We speak these statements with good intent often,

but we don’t understand the value of actually following our words up with action. Sometimes the action is just more words of support, or helping one find answers, or just simply holding space for someone who is going through a rocky time in life and needs to have that space. Other times, it means that we need to follow through with supportive action to those words.

 

Recently in my life I have had an onslauth of what you could say shiz going down in my personal life.

 

I find myself standing here not thirty days into a new year amazed at everything that has occured over the last ninety days.
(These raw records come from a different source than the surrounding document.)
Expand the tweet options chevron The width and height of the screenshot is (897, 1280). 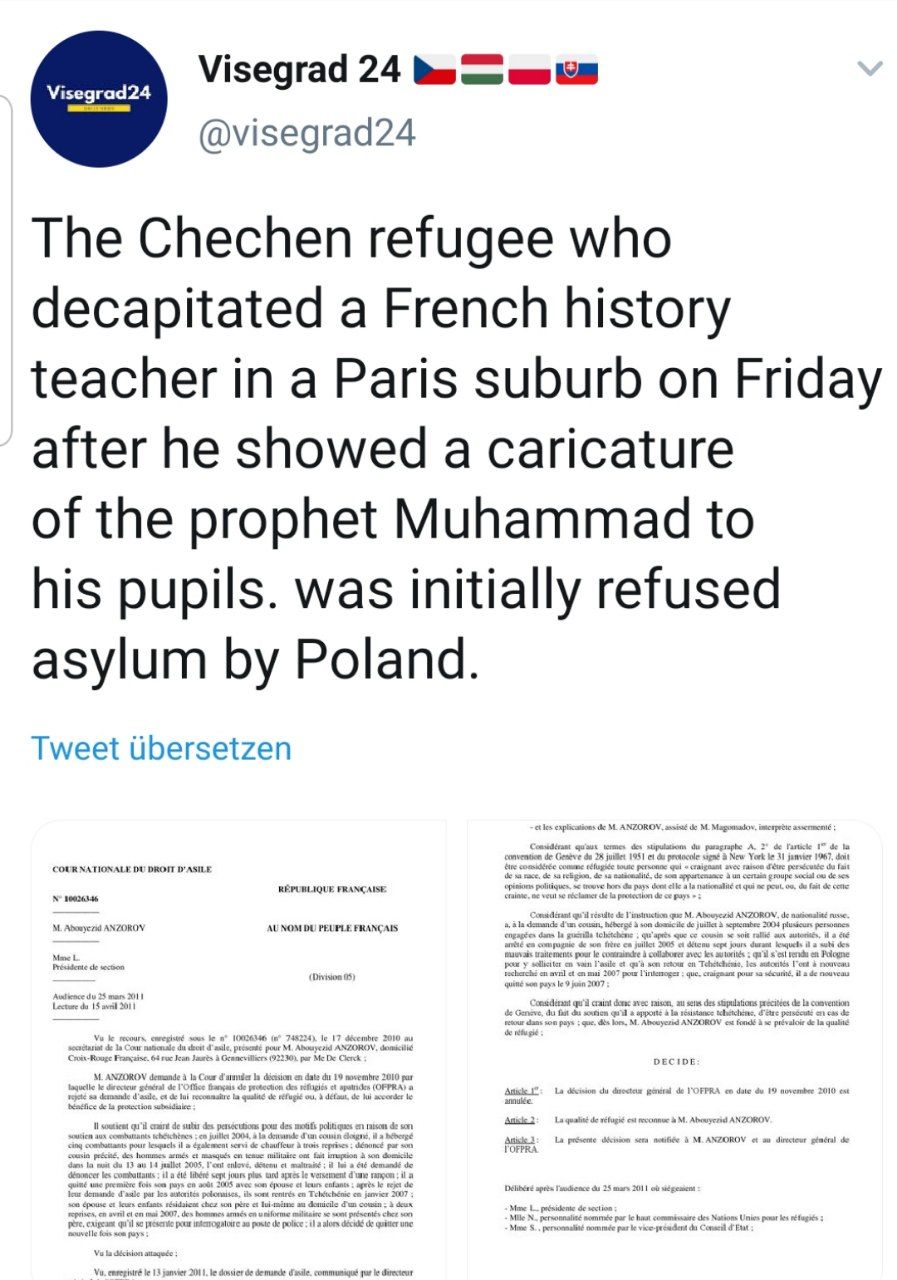[x=870, y=69]

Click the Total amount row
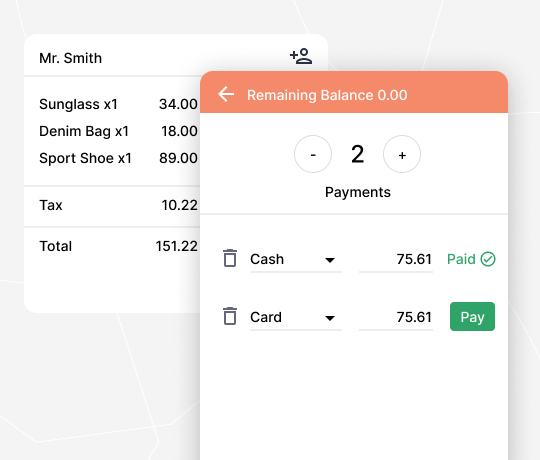click(118, 246)
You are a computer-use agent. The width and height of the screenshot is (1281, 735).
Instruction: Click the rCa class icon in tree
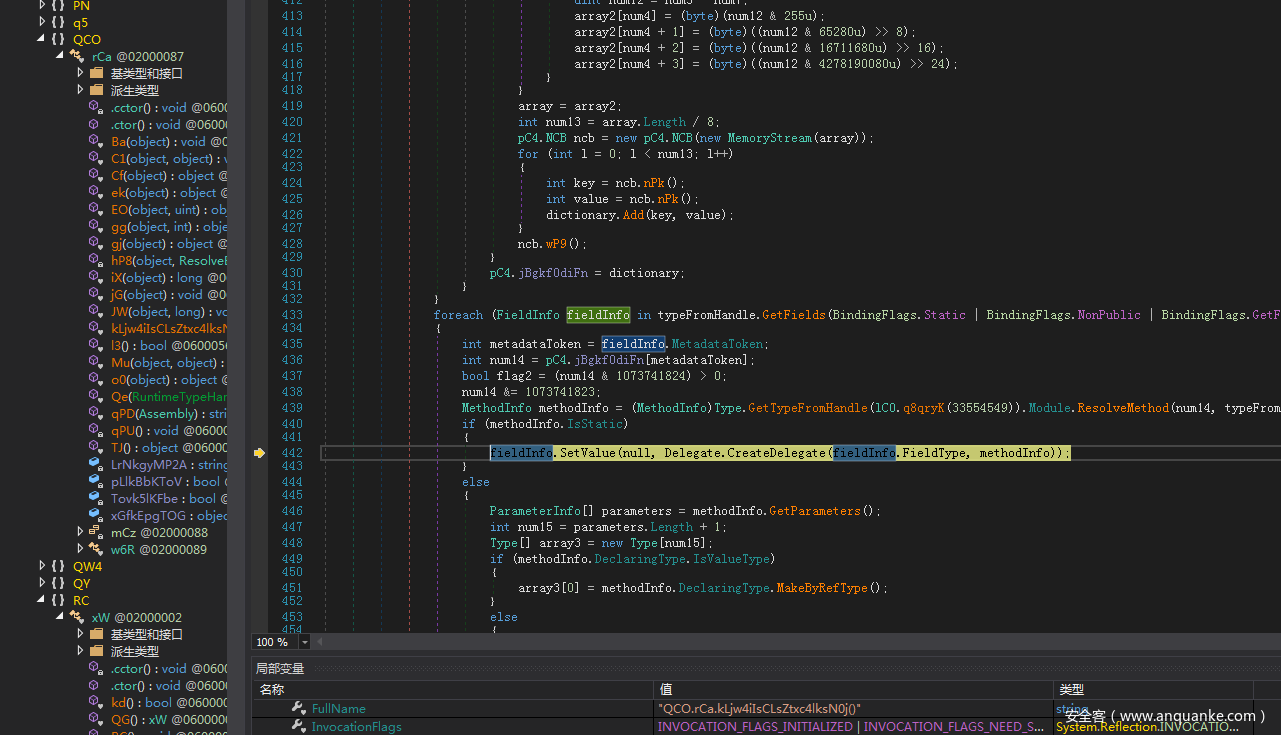coord(77,57)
Some mornings I wake and find humor in the events,

realizing that you can’t make this shiz up.

Hollywood would pay a mint for the tales I could tell.

And then other days I realize that it’s just life,

my soul wanting to expand who I am and strengthen my vessel so I can become everything I desire and live that unbound beautiful life I know is mine.

 

And then there are the days that I wake in total frustration.

Anger.

Fear.

Judgement.

Bitterness.

Anxiety.

Exhaustion.

 

And I wonder why me?

Why now?

How much more does God think I can carry?

And WHY do the people in my life not see it? hear it? Why do they just keep wanting more from me in the face of everything else?

 

No matter how I wake,

what I have been blessed to witness is a reality check in my relationships. Revelations on no matter who we are, we are all human at the end of the day and our humanness when overtaken by our ego is extremely superficial and self-centered, even when we attempt to support and give love.

 

We blind ourselves and ignore others’ needs and desires, even though we can see what is happening in their lives and how at the end of a string they may be. How close to crashing they truly are.

 

And we do this NOT because we don’t care or cannot understand,

but because we want what we want for ourselves.

 

So we act as though we did not see.

We claim they did not communicate clearly.

We say they never told us.

We spout back, “Well I tried but you would not connect, answer, etc.”

 

YOU WERE NOT CLEAR ON WHAT YOU NEEDED FROM ME.

 

We push back the blame to the other.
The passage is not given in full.